To understand that, let's consider what should happen when a commit (say C1) is made to the git material shown. Even though the Production pipeline has a direct dependency on the git material, it should not be triggered automatically. The correct order of triggering of pipelines is:

  1. Build pipeline - with commit C1 (let's say the pipeline label of this is "Build_1").
  2. Once it succeeds, both UserAcceptance and CapacityTesting pipelines with "Build_1" as their dependency (say "UA_1" and "CT_1").
  3. Once they succeed, Production pipeline with git commit C1, pipeline dependency UA_1, and pipeline dependency CT_1.
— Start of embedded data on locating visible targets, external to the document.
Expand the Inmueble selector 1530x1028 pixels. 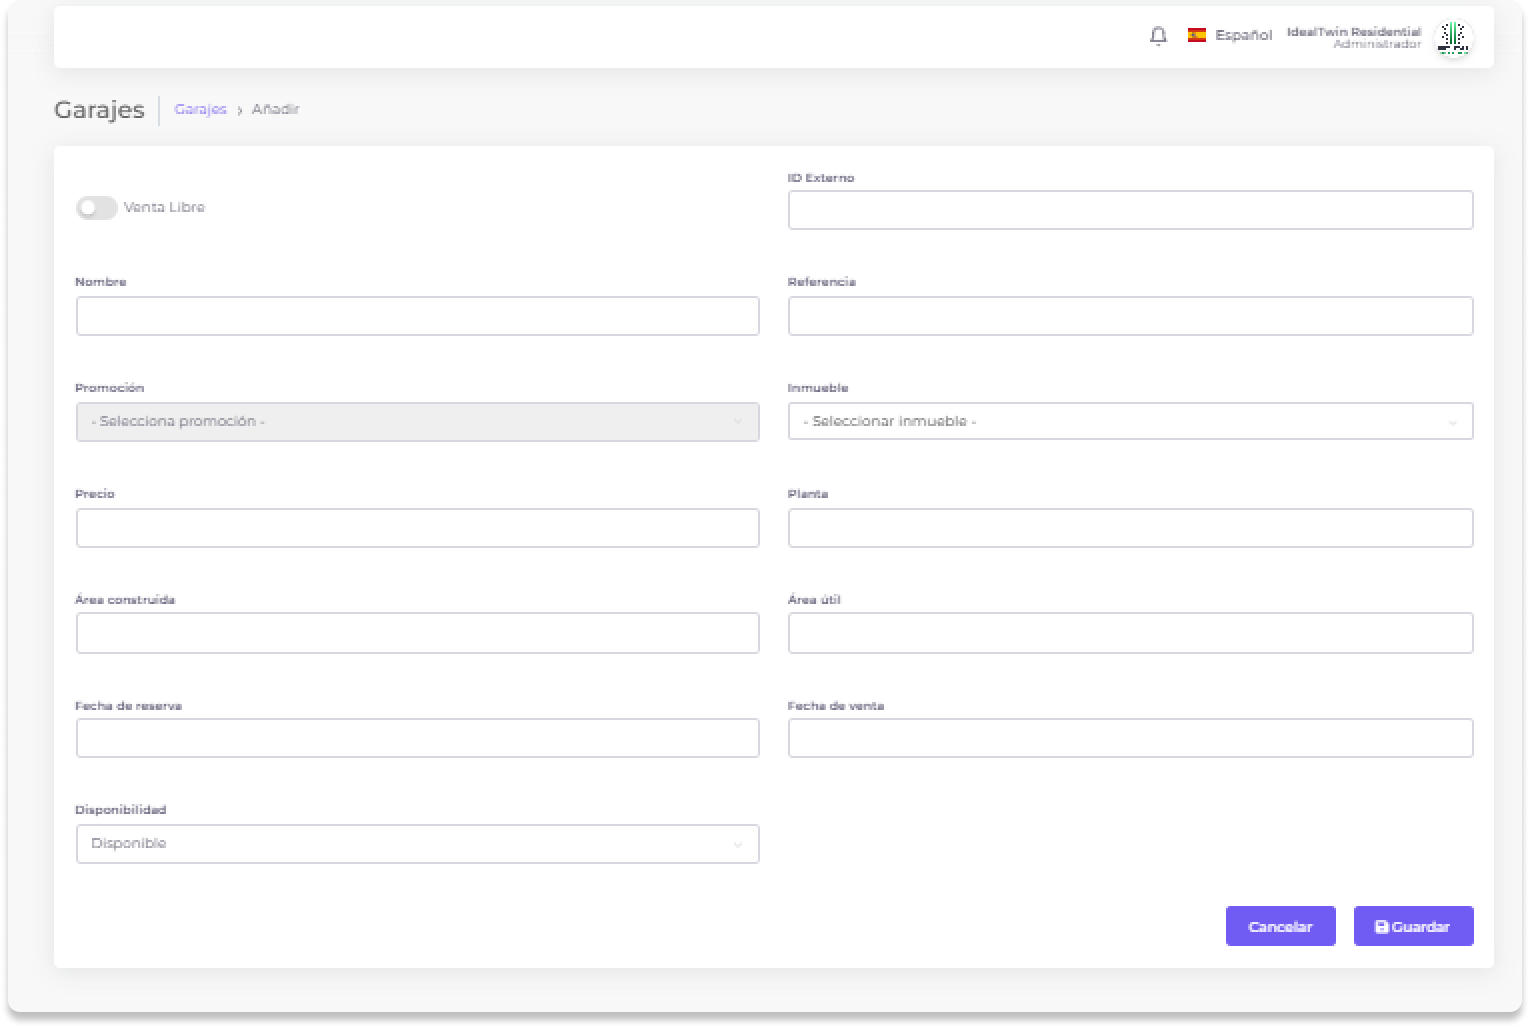click(x=1130, y=422)
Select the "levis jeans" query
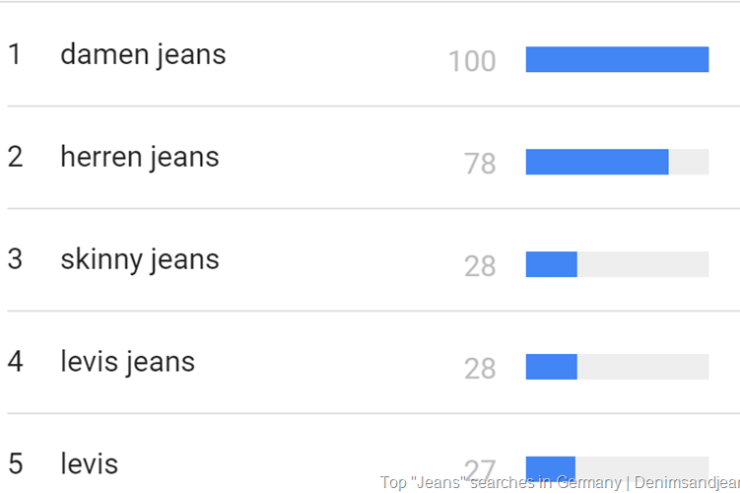The height and width of the screenshot is (493, 740). [127, 362]
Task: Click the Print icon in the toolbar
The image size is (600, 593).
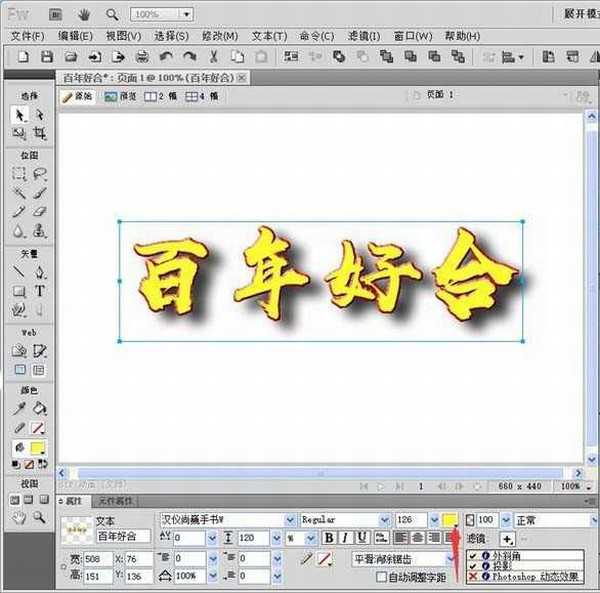Action: tap(142, 57)
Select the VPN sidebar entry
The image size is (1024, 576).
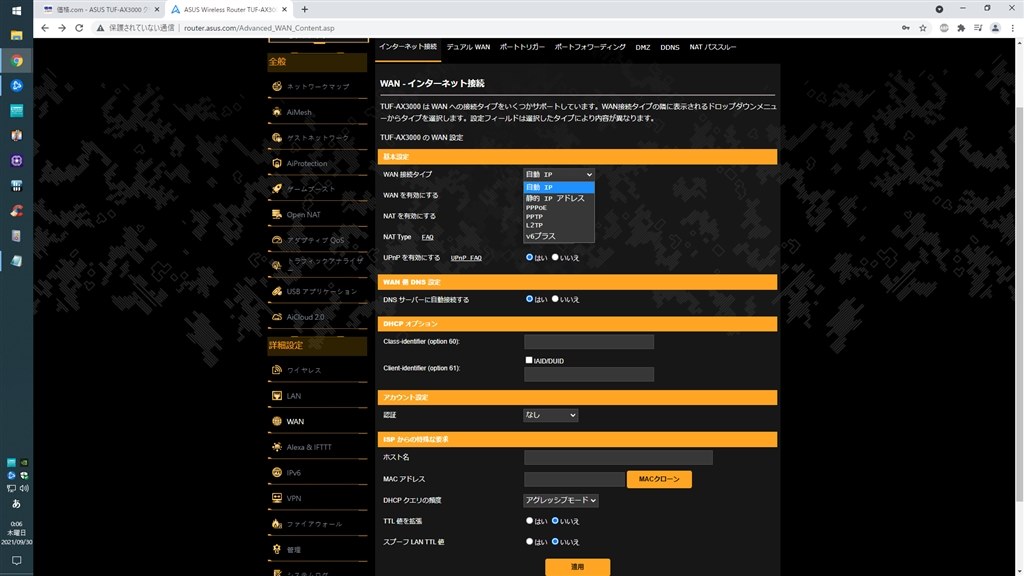coord(294,497)
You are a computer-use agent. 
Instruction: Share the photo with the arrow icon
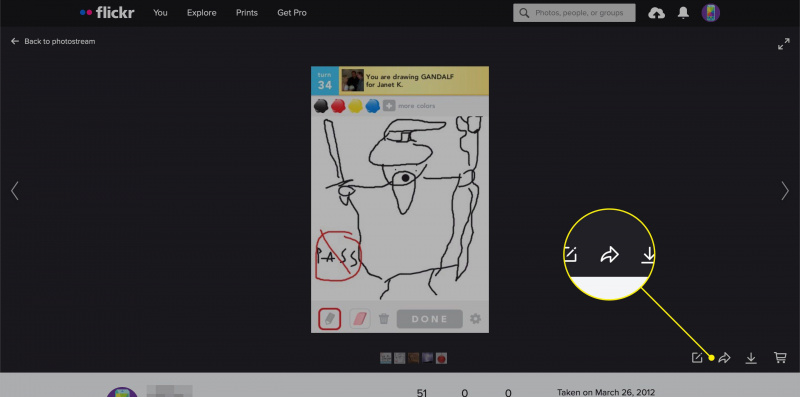point(724,358)
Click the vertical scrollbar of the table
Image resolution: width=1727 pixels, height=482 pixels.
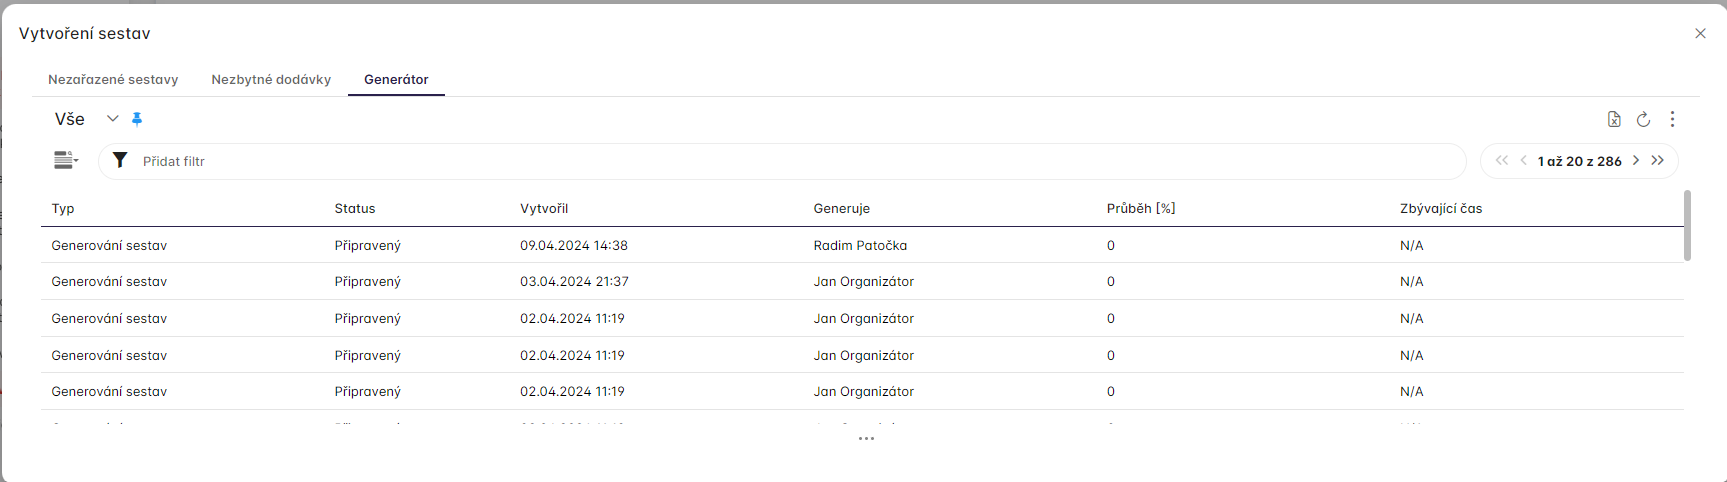point(1687,226)
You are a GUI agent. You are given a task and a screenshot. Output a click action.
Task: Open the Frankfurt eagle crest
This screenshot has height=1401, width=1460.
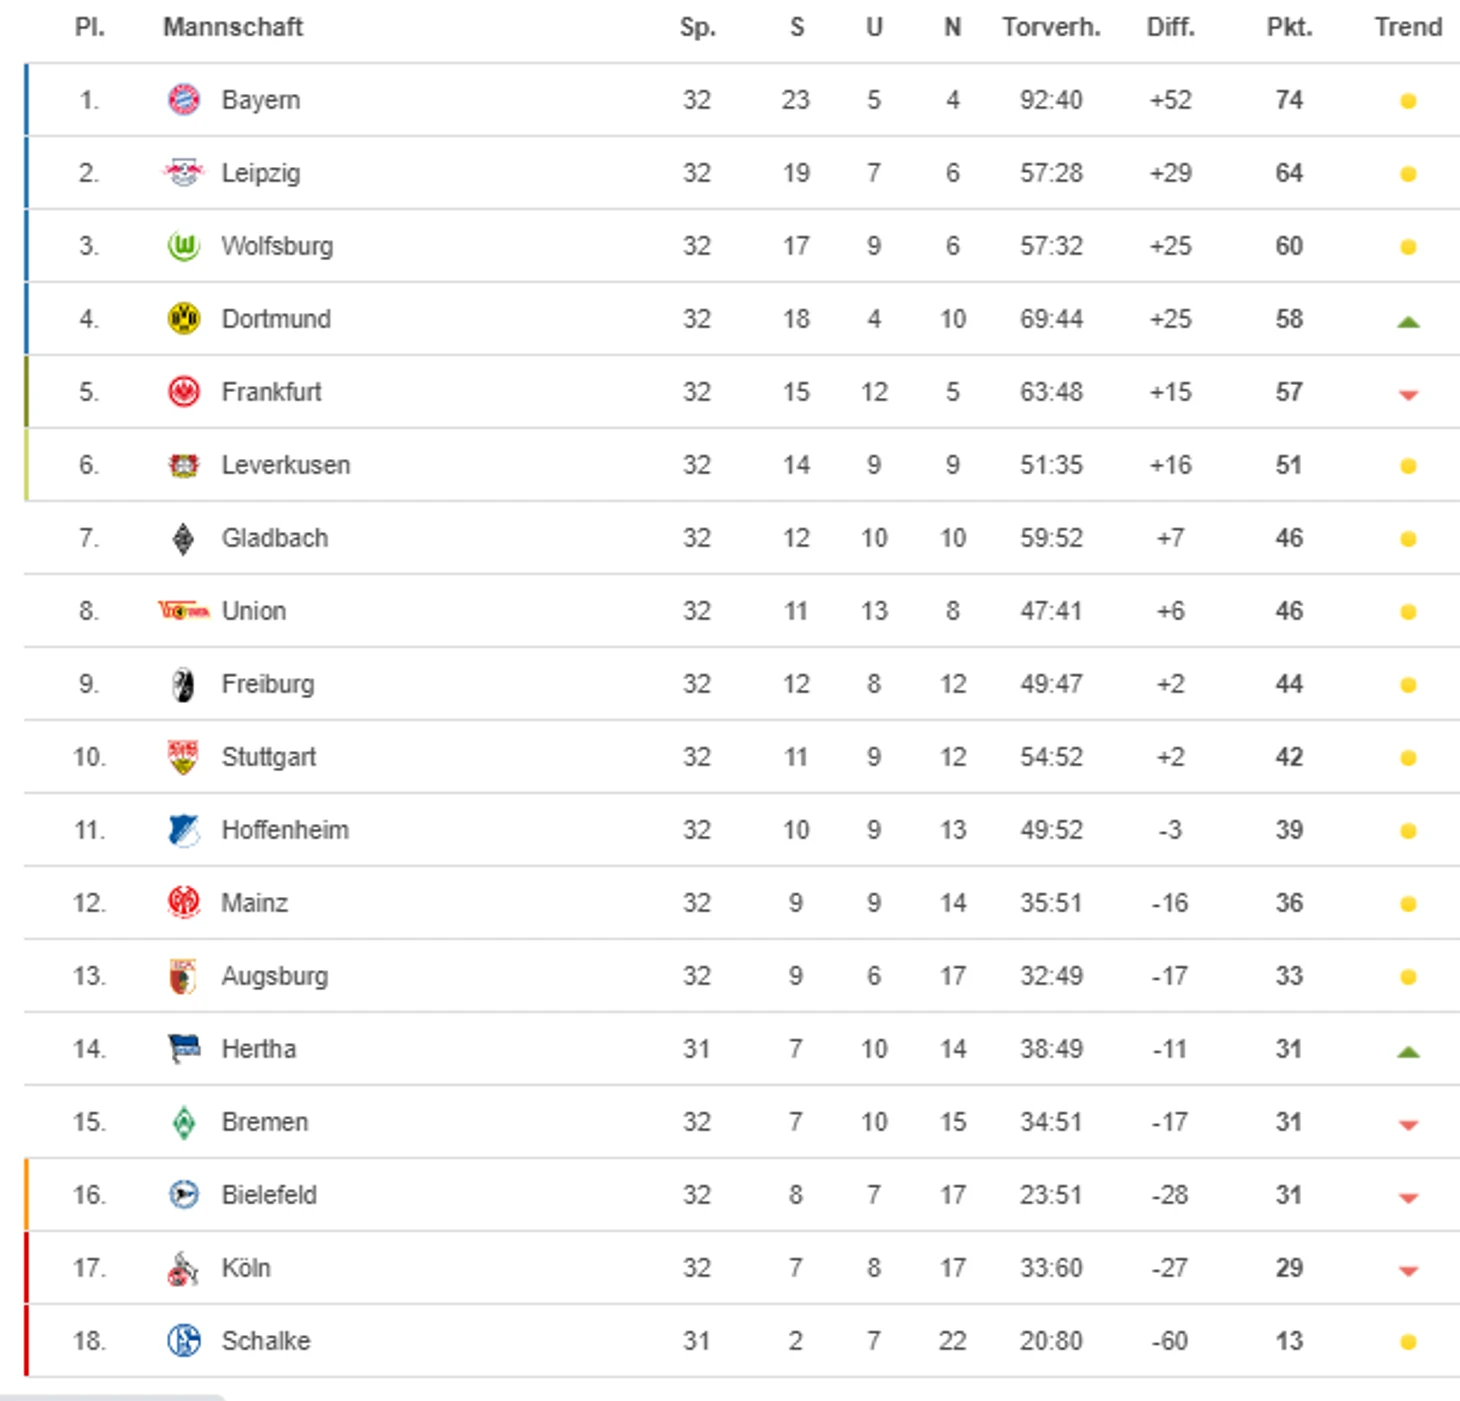point(184,392)
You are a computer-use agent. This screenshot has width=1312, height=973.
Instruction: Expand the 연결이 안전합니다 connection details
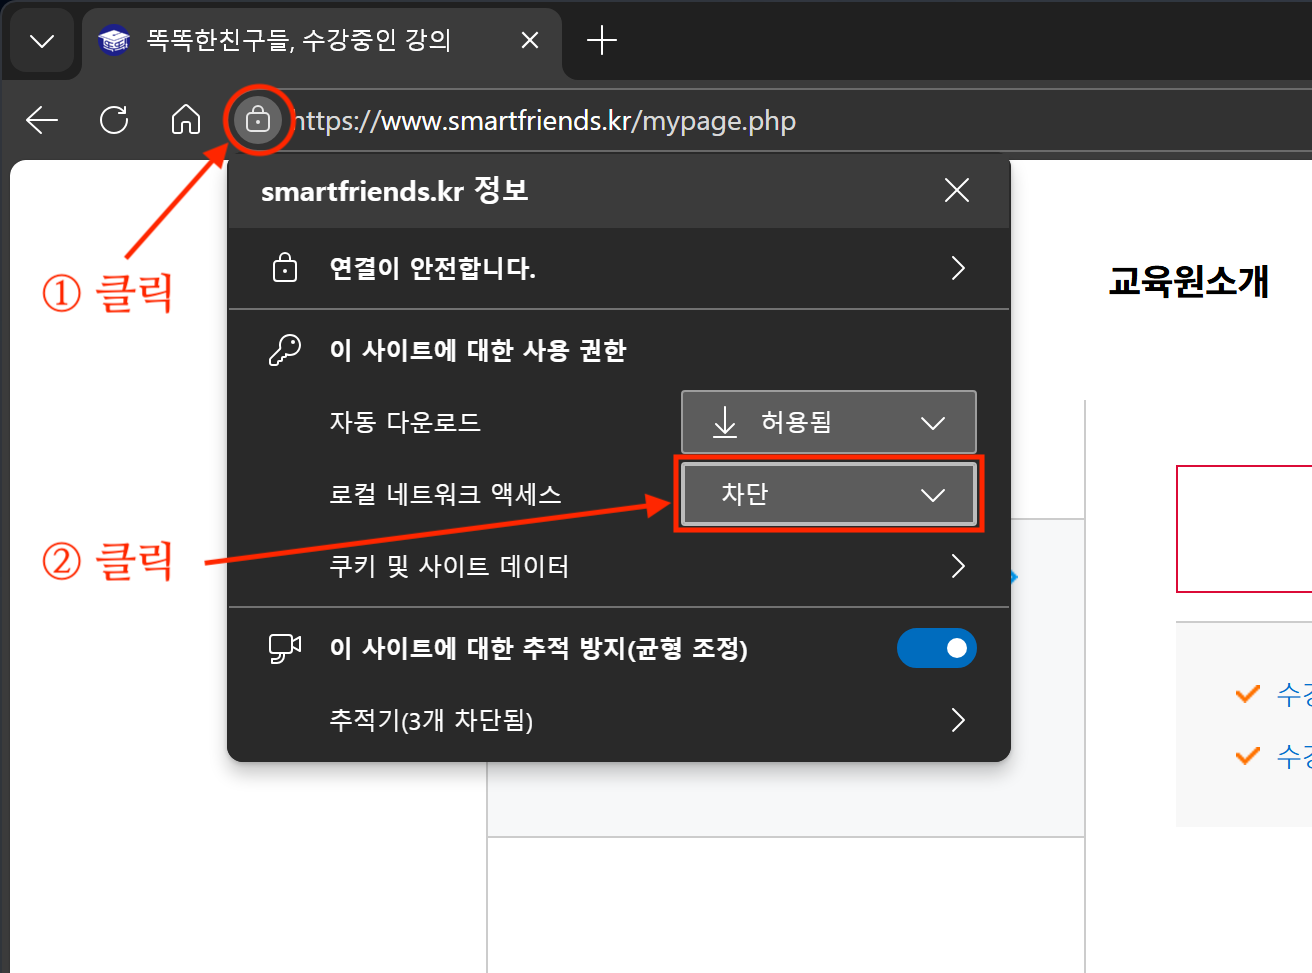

This ordering and consistency of versioning is what GoCD with fan-out and fan-in will ensure. There are two main reasons for this to be considered very important:

  1. Correctness: Without fan-in, if the CapacityTesting pipeline was slow and UserAcceptance pipeline was fast, then the Production pipeline could have been triggered with an old version of CapacityTesting pipeline and a new version of UserAcceptance pipeline. Imagine deploying to Production without really knowing that all upstream dependent pipelines have not finished successfully!

    A very important part of fan-out and fan-in is that a downstream pipeline will always figure out the correct upstream dependency versions, including repository materials, unless it is manually forced by a user not to.

    Similarly, any artifacts fetched from any upstream pipeline, however many levels up, is guaranteed to be consistent and correct. This means that the right revision of those artifacts will be fetched, irrespective of any other runs of that pipeline that may have run after.

  2. Quicker feedback: By eliminating spurious builds which should never have been built (using wrong dependencies), fan-in provides quicker feedback. Similarly, fan-out allows multiple independent downstream pipelines to run simultaneously, providing quicker feedback.